Why the LGBT+ vote is different and precious this election

Why the LGBT+ vote is different and precious this election
Voters queuing in the rain in Tuscaloosa, Alabama, USA.

As the US goes to the polls today, there are 9million LGBT+ Americans who can cast their ballot – if they haven’t done so already.

Today they will all have the same choice that all Americans face.

However there are crucial differences between the average LGBT+ voter and the typical straight, cisgender voter. Some of those differences are positive, and some unfortunate.

One sad fact is that thousands of people in our community may not be able to vote.

States across the country have laws that can make it harder for transgender people to vote. Indeed, eight states have strict voter ID laws. These require voters to provide a government-issued photo ID to vote on a regular ballot at the polls.

The respected Williams Institute, experts in LGBT+ research, estimates there are nearly 1million transgender people who are eligible to vote.

However, it says 40% of these trans voters do not have IDs that match their correct name or gender. And a little over 80,000 of those without the right IDs live in the states with strict ID laws.

Meanwhile, over one-third of LGBT+ votes are black or Latinx. These make up 13% and 22% of the LGBT+ electorate respectively.

Again, voter suppression efforts disproportionately impact LGBT+ people who are people of color, disabled, low income, older or younger citizens.

What LGBT+ voters have in common

But while many in our community may find it harder to vote, the average LGBT+ voter appears highly motivated.

In one positive about the power of queer America, the Williams Institute says LGBT+ voters are significantly more likely than non-LGBT voters to support candidates who are black, Latinx, or LGBT+.

Equally LGBT voters are more likely than non-LGBT voters to be male, young, and live in urban areas.

And interestingly, LGBT+ voters were significantly more likely than non-LGBT+ voters to support a seasoned political candidate.

At the same time, the LGBT+ community can have a particularly big impact on this – or any – election.

Sadly it could have been even more positive. However, 21% of eligible LGBT+ Americans won’t be taking part in 2020 – just because they are not registered to vote.

Of course, not all LGBT+ voters are alike.

This week, new research emerged showing the differences between gay, lesbian and bi Democrats and Republicans and the ways they relate to their sexuality and to our community.

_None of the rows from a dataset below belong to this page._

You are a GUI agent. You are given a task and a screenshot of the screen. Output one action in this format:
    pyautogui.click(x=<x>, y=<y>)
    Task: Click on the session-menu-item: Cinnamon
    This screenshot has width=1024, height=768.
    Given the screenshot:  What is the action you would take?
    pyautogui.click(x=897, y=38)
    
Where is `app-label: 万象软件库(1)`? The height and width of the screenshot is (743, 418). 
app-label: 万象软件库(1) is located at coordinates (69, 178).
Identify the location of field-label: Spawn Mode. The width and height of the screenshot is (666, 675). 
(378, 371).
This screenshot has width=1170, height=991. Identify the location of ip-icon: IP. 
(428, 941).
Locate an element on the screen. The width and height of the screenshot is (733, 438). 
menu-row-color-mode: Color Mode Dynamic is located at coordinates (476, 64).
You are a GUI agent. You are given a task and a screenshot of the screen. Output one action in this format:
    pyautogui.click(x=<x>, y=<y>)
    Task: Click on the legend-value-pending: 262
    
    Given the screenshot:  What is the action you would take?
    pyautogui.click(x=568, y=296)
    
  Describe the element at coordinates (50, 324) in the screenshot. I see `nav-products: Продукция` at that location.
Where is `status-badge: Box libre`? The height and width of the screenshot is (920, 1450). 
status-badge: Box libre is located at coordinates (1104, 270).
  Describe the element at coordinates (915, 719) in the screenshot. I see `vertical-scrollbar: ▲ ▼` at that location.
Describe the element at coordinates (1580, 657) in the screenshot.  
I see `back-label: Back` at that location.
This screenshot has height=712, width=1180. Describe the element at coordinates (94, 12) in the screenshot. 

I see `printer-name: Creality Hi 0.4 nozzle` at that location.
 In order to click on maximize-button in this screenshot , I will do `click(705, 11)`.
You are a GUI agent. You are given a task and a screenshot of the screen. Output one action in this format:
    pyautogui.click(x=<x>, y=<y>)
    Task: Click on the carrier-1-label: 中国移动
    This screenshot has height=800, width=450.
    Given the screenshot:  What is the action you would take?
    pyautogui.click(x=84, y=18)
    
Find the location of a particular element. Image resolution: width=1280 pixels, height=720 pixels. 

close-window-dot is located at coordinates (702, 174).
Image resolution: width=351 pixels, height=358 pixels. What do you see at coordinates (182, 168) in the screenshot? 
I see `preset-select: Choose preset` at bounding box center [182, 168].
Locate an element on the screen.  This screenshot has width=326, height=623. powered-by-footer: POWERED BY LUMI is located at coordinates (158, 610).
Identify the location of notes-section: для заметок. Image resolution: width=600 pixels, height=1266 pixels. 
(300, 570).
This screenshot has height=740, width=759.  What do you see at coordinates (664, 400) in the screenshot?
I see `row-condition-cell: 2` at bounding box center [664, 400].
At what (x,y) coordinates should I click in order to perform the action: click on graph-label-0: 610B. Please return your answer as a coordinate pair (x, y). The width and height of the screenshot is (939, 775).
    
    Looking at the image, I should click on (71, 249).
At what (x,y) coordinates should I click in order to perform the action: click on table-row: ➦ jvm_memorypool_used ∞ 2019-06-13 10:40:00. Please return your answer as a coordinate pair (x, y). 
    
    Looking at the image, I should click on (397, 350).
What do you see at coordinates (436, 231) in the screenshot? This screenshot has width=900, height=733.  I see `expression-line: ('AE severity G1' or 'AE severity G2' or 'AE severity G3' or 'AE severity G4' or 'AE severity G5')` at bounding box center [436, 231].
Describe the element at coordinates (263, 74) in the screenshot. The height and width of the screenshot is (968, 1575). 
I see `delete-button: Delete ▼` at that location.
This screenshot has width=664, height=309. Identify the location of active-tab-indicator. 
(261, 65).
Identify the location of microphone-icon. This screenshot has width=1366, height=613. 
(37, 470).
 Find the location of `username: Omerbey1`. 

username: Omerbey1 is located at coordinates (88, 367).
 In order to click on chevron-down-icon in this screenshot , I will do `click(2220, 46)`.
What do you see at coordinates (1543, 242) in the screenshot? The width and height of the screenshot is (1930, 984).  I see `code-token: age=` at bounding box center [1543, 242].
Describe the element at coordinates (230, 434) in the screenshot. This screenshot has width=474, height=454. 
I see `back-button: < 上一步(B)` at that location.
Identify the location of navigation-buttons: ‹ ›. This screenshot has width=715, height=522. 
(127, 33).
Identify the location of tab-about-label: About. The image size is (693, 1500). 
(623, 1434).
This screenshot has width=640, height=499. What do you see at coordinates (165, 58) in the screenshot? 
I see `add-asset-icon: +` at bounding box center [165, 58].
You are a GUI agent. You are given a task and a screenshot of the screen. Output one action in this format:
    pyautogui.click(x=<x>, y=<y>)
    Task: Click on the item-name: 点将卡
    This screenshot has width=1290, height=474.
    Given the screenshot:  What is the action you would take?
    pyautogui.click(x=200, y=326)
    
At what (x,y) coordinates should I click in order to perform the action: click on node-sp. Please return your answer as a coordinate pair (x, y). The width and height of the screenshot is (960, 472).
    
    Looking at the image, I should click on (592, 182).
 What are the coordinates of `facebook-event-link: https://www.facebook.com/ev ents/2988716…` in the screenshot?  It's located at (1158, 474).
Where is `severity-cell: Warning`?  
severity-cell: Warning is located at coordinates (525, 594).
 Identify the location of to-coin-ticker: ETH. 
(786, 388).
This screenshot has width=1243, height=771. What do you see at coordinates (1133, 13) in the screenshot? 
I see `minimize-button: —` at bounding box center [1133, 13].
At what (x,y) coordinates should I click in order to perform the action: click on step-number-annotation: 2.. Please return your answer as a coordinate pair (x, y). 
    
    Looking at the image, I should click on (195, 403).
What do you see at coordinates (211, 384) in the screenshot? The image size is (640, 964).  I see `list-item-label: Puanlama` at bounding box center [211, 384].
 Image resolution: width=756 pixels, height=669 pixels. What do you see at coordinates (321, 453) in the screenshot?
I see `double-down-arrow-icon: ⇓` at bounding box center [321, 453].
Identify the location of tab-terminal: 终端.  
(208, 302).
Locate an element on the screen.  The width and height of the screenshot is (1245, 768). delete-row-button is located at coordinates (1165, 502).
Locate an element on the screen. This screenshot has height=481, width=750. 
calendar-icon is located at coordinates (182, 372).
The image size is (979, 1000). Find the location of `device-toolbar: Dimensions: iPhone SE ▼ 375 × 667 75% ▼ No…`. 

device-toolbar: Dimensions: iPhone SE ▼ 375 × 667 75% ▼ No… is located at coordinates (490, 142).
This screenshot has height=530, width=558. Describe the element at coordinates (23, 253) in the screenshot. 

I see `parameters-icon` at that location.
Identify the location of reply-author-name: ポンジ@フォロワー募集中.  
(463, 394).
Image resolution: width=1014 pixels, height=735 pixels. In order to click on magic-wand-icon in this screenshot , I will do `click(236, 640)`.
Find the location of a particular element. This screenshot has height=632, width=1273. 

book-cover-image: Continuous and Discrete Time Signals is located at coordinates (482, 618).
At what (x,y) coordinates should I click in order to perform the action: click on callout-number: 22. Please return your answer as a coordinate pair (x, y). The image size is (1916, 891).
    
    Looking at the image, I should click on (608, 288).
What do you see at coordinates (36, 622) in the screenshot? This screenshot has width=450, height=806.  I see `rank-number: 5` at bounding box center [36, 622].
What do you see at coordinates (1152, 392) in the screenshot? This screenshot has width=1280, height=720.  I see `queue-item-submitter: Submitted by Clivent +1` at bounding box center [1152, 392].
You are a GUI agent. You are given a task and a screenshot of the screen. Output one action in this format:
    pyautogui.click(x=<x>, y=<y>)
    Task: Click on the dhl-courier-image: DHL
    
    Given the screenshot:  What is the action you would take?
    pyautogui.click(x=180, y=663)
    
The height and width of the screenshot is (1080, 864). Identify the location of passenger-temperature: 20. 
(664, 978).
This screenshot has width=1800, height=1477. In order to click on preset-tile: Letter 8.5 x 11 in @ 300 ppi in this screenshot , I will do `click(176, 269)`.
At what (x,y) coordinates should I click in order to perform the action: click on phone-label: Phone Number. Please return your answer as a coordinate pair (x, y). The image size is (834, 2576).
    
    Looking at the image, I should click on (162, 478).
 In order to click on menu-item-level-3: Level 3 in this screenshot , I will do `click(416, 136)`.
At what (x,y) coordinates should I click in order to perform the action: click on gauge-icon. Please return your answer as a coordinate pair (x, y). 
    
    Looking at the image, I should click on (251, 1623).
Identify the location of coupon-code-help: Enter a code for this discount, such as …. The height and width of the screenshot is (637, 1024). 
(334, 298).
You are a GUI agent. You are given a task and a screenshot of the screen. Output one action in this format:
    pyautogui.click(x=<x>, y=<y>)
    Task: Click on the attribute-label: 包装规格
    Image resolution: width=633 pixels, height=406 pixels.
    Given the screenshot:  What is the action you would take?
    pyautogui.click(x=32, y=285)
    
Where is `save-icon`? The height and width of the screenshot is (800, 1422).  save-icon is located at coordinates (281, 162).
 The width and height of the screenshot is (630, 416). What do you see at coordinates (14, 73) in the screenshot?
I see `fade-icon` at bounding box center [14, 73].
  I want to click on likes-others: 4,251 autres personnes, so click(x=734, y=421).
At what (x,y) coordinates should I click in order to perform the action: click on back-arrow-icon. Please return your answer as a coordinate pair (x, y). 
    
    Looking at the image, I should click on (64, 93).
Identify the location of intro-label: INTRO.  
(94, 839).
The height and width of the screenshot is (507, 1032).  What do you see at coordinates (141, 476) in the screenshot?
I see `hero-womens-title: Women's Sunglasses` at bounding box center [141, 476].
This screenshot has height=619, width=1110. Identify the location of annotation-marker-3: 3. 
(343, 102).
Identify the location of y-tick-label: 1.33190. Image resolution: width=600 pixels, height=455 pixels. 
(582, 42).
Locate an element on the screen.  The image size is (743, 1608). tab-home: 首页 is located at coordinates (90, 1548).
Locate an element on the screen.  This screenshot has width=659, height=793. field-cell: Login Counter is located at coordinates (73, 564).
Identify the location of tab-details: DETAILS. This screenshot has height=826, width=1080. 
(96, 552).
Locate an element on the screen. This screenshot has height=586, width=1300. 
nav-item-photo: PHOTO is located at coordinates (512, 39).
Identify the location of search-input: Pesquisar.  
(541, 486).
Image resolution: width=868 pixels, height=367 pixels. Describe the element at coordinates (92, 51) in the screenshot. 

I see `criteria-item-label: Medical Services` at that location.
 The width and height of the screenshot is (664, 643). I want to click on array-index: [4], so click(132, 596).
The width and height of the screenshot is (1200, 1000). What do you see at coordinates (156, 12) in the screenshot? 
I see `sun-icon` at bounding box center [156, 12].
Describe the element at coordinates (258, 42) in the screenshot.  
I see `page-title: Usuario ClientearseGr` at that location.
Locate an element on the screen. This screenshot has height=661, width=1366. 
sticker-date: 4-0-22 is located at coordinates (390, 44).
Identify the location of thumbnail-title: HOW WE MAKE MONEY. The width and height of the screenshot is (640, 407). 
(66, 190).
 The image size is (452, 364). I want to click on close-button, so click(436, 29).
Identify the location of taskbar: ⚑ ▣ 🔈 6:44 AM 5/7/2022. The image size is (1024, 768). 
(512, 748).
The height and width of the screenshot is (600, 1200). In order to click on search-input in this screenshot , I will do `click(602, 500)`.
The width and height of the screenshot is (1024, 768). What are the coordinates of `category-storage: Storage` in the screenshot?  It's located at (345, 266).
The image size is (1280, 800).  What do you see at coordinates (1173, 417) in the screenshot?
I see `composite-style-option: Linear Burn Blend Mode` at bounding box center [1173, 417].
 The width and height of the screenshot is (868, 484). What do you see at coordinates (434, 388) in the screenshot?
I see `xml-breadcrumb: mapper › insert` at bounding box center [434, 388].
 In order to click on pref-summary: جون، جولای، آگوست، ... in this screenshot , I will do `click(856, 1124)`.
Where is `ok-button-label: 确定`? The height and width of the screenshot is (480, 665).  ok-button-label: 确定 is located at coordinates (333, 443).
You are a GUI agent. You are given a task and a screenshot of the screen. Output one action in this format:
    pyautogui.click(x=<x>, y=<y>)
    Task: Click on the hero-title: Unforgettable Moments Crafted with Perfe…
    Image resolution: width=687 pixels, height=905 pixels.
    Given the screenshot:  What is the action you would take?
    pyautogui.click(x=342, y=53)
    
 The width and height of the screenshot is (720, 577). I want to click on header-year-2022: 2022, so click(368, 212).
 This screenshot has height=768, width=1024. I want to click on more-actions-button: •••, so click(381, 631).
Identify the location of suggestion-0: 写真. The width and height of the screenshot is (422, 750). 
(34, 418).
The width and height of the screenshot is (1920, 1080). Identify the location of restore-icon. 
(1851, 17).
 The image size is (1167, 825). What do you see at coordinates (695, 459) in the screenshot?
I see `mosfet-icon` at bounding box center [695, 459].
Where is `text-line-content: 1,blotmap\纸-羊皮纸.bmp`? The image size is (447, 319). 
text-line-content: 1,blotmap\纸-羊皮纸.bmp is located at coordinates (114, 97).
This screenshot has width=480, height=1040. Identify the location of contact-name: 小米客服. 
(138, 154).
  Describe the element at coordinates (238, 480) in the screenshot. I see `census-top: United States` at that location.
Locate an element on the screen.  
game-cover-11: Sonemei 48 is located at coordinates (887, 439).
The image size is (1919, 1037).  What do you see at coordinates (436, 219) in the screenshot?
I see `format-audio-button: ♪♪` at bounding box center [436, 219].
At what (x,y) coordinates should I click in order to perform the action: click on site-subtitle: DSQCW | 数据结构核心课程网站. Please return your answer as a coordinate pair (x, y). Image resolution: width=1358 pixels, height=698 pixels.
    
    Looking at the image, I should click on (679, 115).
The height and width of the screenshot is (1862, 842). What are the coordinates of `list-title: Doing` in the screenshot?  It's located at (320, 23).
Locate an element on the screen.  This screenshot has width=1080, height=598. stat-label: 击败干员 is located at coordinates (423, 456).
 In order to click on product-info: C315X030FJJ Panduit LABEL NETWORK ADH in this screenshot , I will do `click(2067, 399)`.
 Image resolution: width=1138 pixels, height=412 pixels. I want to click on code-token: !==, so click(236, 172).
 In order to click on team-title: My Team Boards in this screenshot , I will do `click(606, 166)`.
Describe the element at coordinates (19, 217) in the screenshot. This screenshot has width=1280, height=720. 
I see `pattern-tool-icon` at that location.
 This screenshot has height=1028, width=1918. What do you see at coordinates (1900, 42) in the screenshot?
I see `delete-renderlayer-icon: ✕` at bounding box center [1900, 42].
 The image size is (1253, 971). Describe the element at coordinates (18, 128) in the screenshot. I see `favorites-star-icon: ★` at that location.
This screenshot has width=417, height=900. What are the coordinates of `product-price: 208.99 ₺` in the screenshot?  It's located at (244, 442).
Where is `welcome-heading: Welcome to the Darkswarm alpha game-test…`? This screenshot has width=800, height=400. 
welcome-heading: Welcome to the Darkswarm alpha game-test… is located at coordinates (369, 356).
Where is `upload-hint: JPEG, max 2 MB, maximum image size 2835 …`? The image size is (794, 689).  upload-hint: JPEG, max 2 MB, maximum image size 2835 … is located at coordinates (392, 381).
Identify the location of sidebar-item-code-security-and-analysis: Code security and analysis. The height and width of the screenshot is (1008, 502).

LGBT+ voting power and a rainbow wave

But there is still a degree of unanimity unlike that in other demographic groups.

Far more LGBT+ Americans support the Democrats. And polling in this election shows that lead is as high as ever in 2020. 

The most accurate poll indicates that 76% of LGBT+ people will back Joe Biden with only 17% casting their ballot for Donald Trump.

Despite this, with just hours to go until it’s all over – the election is far too close to call. All candidates are now focused on rallying their supporters to vote before it’s too late.

And while the eyes of the world will be focused on who wins the White House, even more is at stake. The Democrats are in with a chance of winning the US Senate and likely to retain control of the House of Representatives.

Moreover, there are multiple important state and local races.

And with huge numbers of LGBT+ candidates, it’s worth watching to see if the US has a rainbow wave sweeping into office.